* [Goal of the exercise]: Skip the pictures. Return exactly the lines from the one containing "You are a computer-use agent." through the end of the entries below.

* [Supplied material]:
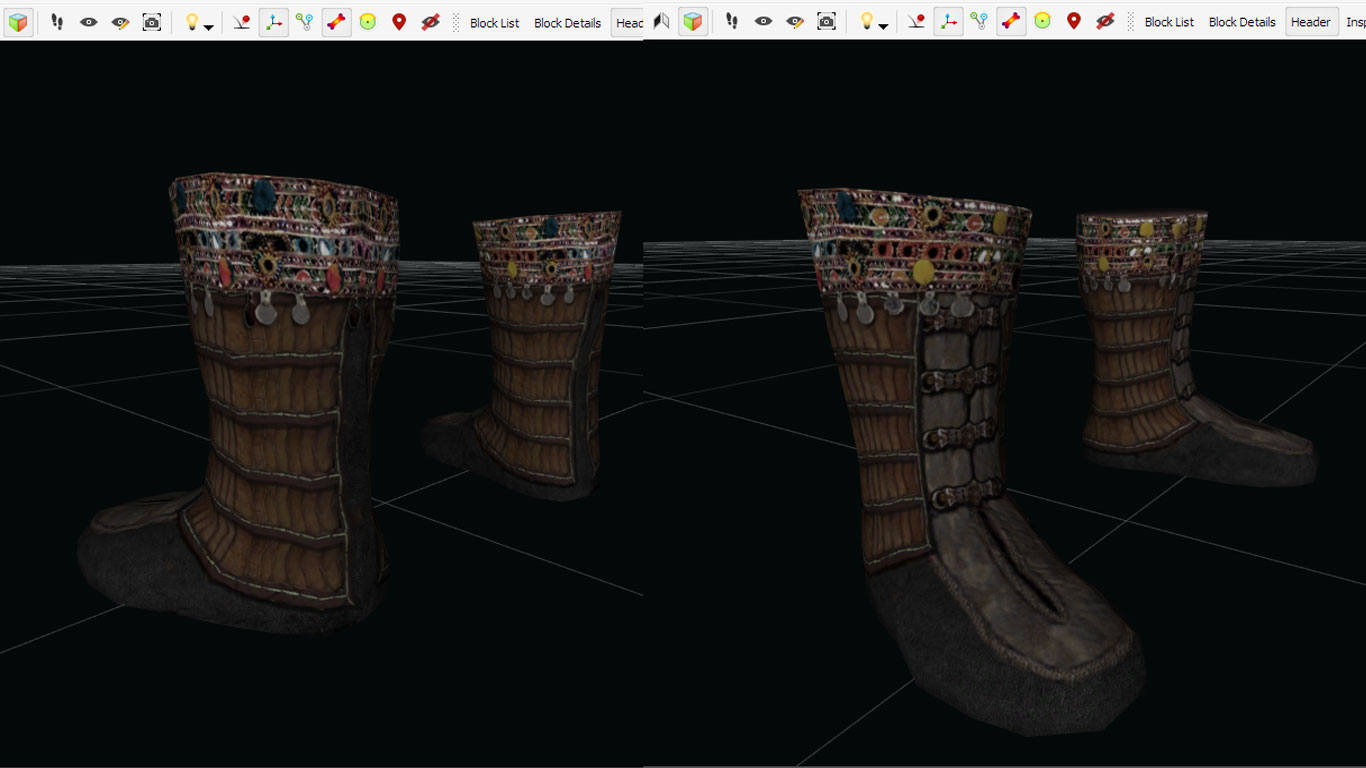Click the colorful bone icon in right toolbar
This screenshot has height=768, width=1366.
pyautogui.click(x=1011, y=21)
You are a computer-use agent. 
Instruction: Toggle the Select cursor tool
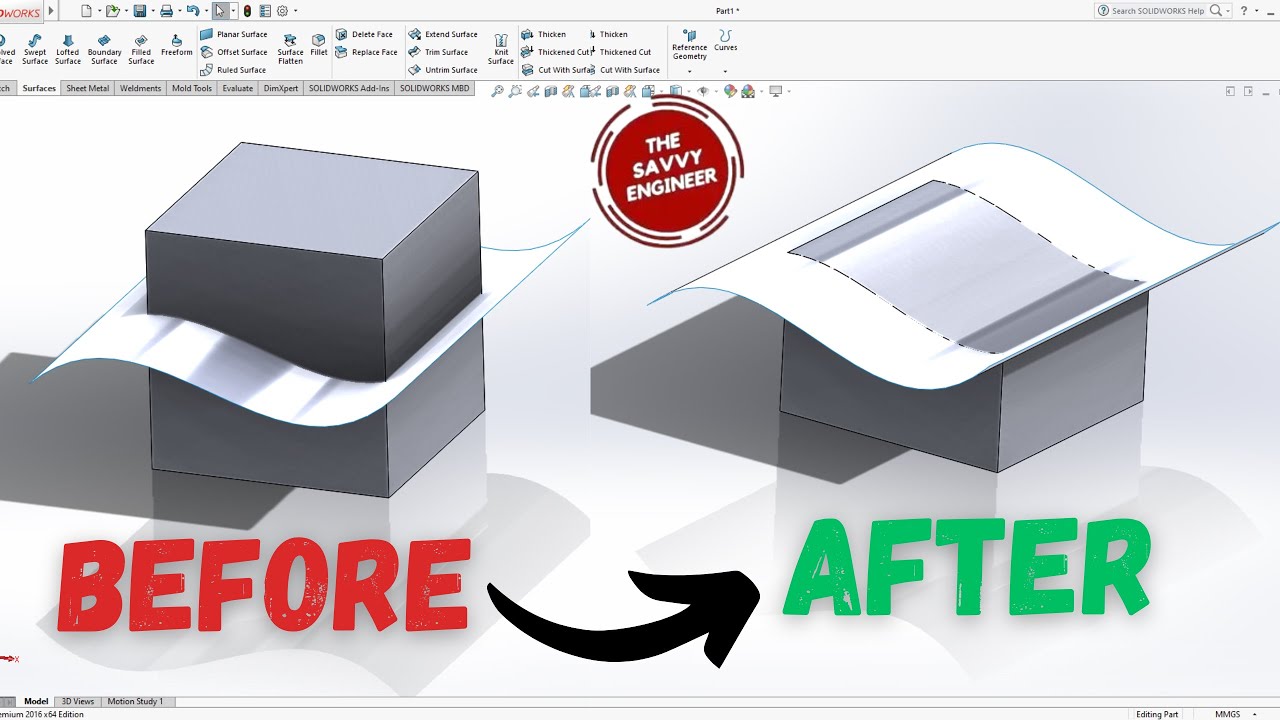coord(220,11)
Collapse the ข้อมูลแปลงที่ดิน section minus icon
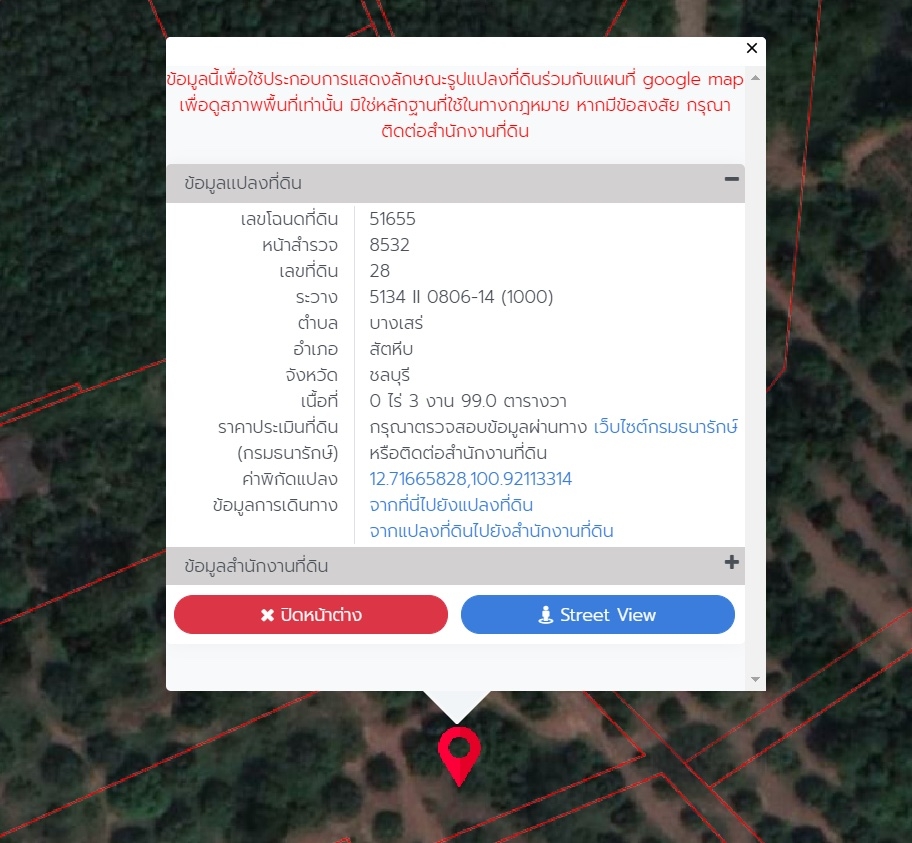This screenshot has height=843, width=912. click(731, 179)
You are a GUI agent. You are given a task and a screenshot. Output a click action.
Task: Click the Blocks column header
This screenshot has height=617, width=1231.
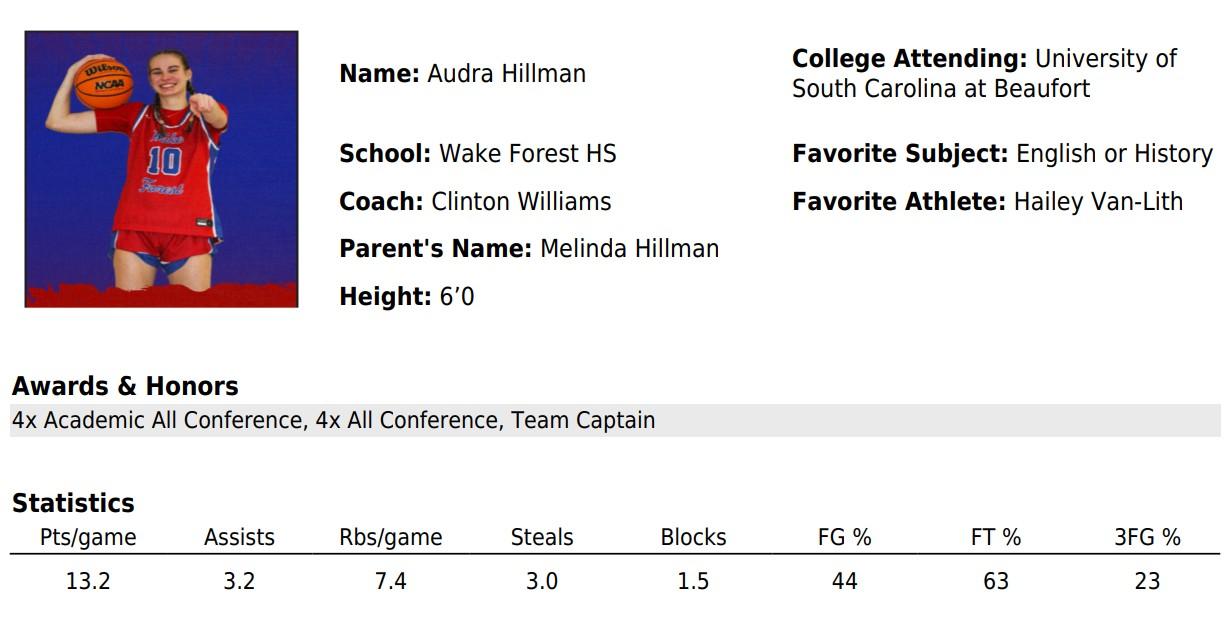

* [Reply to the exercise]:
You are a computer-use agent. 
Instruction: Toggle the Select cursor tool
coord(220,11)
Collapse the ข้อมูลแปลงที่ดิน section minus icon
This screenshot has height=843, width=912. click(731, 179)
You are a GUI agent. You are given a task and a screenshot. Output a click action.
Task: Click the Blocks column header
This screenshot has height=617, width=1231.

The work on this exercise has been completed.